The research can be summarized by the following four aims:
1. Designing and implementing a fast and accurate 3D dMRI simulator – To be able to correctly interpret the measurements attained by a given diffusion MR scan we will develop a dMRI simulator. The simulator will be able to handle complex compartment geometries and gradient waveforms. The simulator will be used to generate measurement dictionaries comprising a large number of combinations of compartment sizes and shapes and gradient sequences.
2. Finding diffusion measurement space metrics – The feature space that is sampled will be defined by the acquisition sequences used to attain each measurement. Using the simulator as a signal generator we will estimate the measurement metric for a given distribution of compartments using an information theoretic approach. This will
enable tuning of acquisition sequence sets to maximize efficiency for targeted tissue features.

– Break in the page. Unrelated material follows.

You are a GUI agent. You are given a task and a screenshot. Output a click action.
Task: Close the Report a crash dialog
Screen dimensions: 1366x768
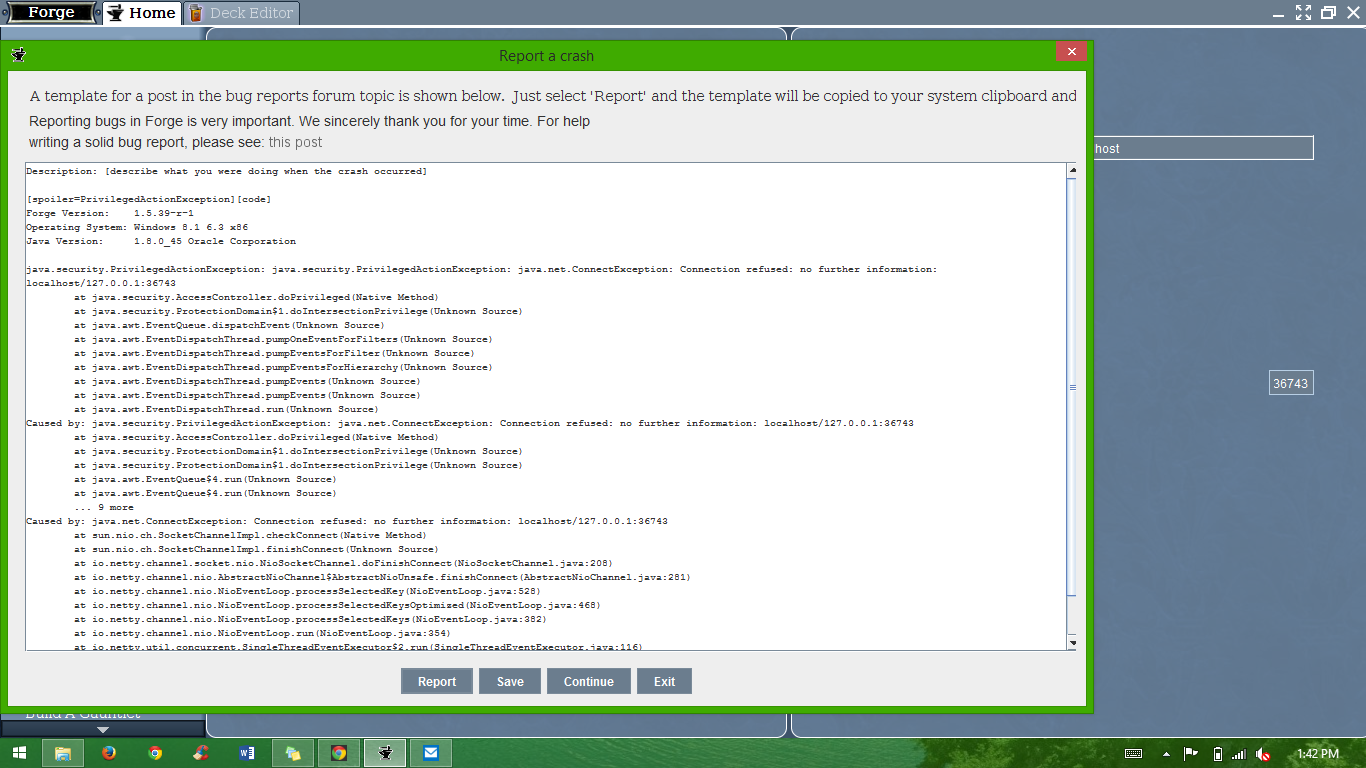1071,52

3. Finding optimal sets of dMRI sequences – A continuous metric approximation can be obtained by matching a parametrized metric functional to the estimated diffusion feature space. To this end machine learning techniques, e.g deep learning, will be employed. We will then use the estimated continuous metric to find optimal sets of sequences by using an energy minimizing approach.
4. Estimating and describing micro-structural tissue features – An adequate space of possible compartment distributions can be of relatively low dimension. We will investigate the possibility to employ new and powerful learning strategies, e.g. deep learning, to find a mapping for an optimal adaptive subspace linear reconstruction that can be implemented by matrix inverse techniques.